By: Sarah Wornow
Edited by: Alyscia Batista
Undergoing a surgical operation to remove a tumor may be the only way to save a cancer patient’s life. Yet even with a potentially life-saving operation, cancer cells left in the body post-surgery can begin to grow again and lead to cancer recurrence. Cancer recurrence isn’t uncommon — for example, pancreatic cancer has a 40% chance of recurring after surgery, bladder cancer has a 50% chance of recurring post-surgery, and advanced soft tissue sarcoma has a nearly 100% chance of recurrence . Even though surgically removing the tumor may appear to be beneficial in cutting cancer out of the body, it can actually “increase [the] shedding of cancer cells into circulation,” thereby promoting the growth and spread of cancerous cells throughout a patient’s body . In the end, surgery can actually be counterproductive to treating cancer.
Recently, researchers at UCLA have developed a sprayable gel for surgeons to use after removing a tumor that boosts the immune response to any remaining cancerous cells left in the area. Cancer cells usually overproduce CD47, a protein that sends “don’t eat me” signals to phagocytic cells, which essentially makes them invisible to immune cells and allows them to grow without being killed . The gel– which consists of the blood clotting proteins thrombin and fibrinogen, along with CaCO3 nanoparticles laden with antibodies– slowly releases anti-CD47 antibodies at the site of the tumor. These antibodies block CD47 from sending out their signal, allowing the cancerous cells to become visible to the immune system. Macrophages and other phagocytic cells can then respond to the cancer cells and kill them.
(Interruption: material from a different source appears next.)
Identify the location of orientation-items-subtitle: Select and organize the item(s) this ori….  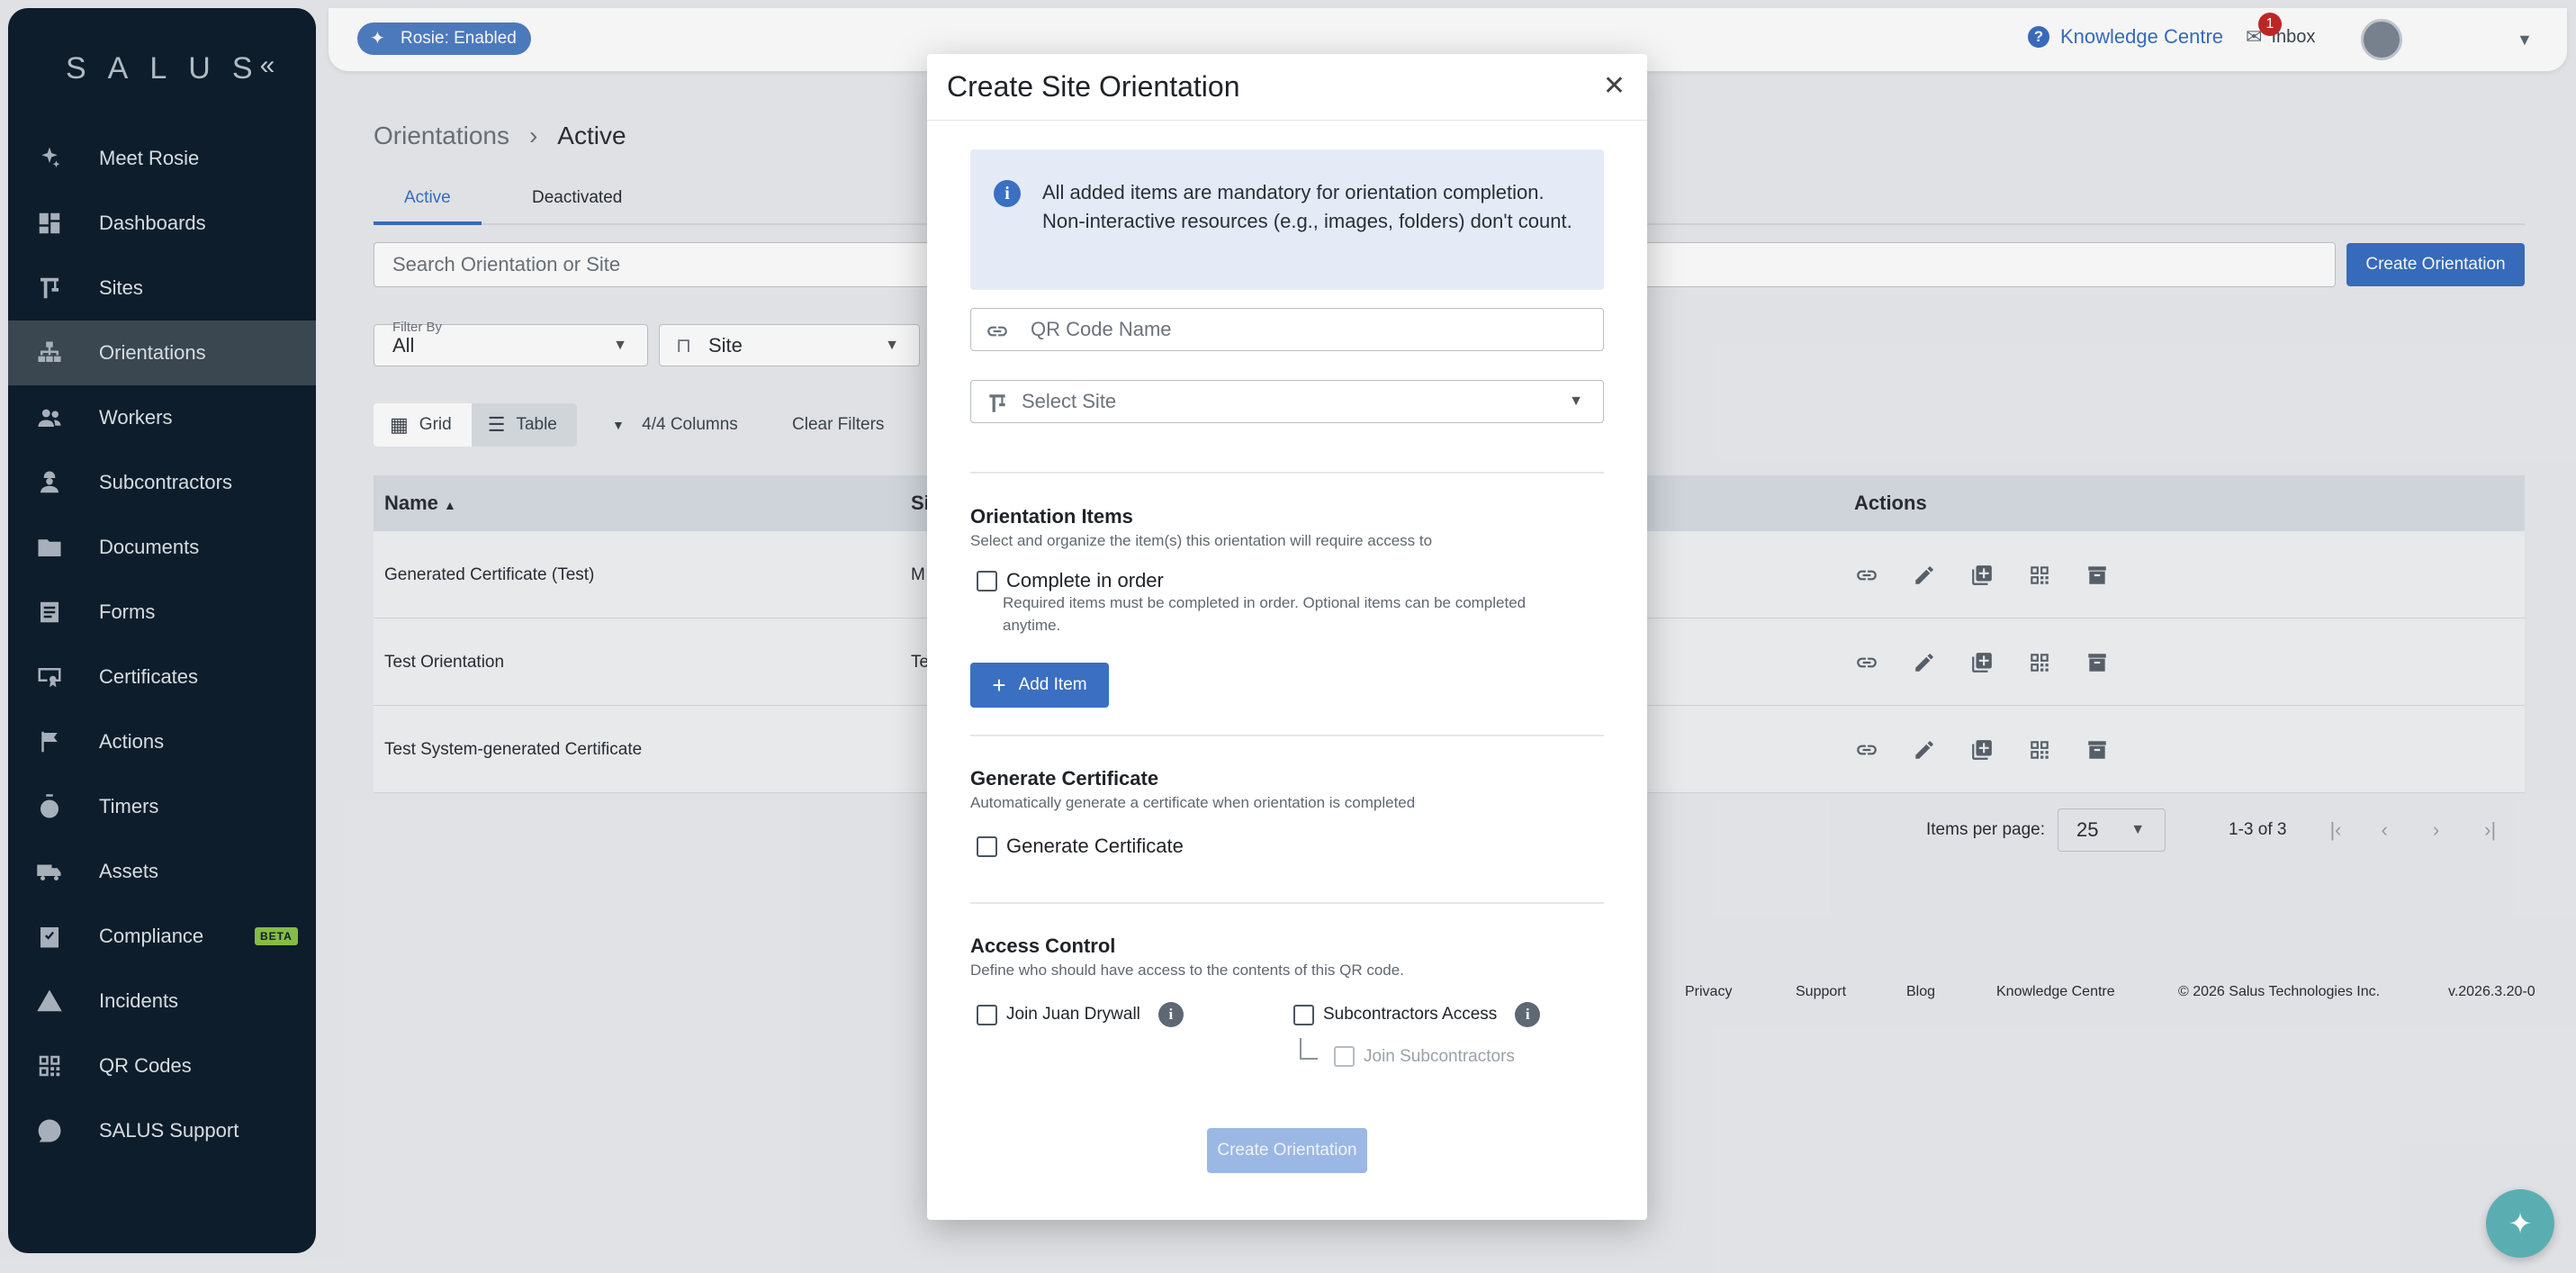
(1202, 541).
In addition to bolstering the innate immune response, the adaptive immune response becomes stronger due to the macrophages presenting tumor-specific antigens to T-cells . The adaptive immune system can then fully destroy the cells. In a clinical setting, this gel could potentially have a huge impact on decreasing the chance of cancer recurrence. Researchers found that mice who underwent surgery for advanced melanoma and were sprayed with the gel remained tumor-free for over 60 days. Not only can the gel prevent tumor recurrence in the same site, but studies in mouse models have shown that it also can prevent distant tumor spread, decreasing the chance of cancer forming in another area of the body, a process known as metastasis .
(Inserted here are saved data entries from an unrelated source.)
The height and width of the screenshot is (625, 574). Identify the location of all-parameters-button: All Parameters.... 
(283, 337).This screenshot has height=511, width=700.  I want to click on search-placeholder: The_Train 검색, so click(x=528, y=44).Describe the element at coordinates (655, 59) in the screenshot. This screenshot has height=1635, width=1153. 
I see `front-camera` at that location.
Another benefit to using this gel is that patients wouldn’t have to undergo additional chemotherapy, immunotherapy, or radiation treatments post-surgery to kill any remaining cancer cells. All of these treatments cause unwanted side effects to the patient such as hair loss, nausea, or illness.
Despite these incredible discoveries, there’s still a long way to go before the gel can be used in humans. The researchers have to optimize the concentrations of anti-CD47 antibodies, fibrinogen, and CaCO3 nanoparticles to more effectively boost the immune response. Future testing could take years to complete. Nevertheless, this preliminary gel has proven to be effective at reducing the chance of post-surgical cancer recurrence.
Cancer surgeries could now potentially be a one-and-done deal, with one surgery having the ability to completely remove all cancerous cells. Finding a way to make surgery more effective will impact the majority of cancer patients, as most cancers typically require surgery as part of the treatment.
There are a few reasons why this gel could become standard practice for surgeons to use in the future. First, it’s fairly simple to produce, with the main three ingredients being fibrinogen, thrombin, and CaCO3 nanoparticles. All of these molecules can be created in a lab and tweaked to obtain the right concentration. Secondly, the gel can be used for most types of cancers. Because most cancer cells overexpress CD47 to hide themselves from the immune system, having a general anti-CD47 antibody can effectively make those cells visible to the immune system and able to be phagocytosed. Lastly, it causes no extra harm to the patient. As opposed to chemotherapy or radiation therapy, which both negatively impact a patient’s body, this gel seemingly has no side effects on the patient, as shown by mouse models.
While there’s still a long way to go before seeing this gel being used in clinical trials, with the advent of this gel comes the hope that one day cancer patients won’t have to fear cancer recurrence after surgery.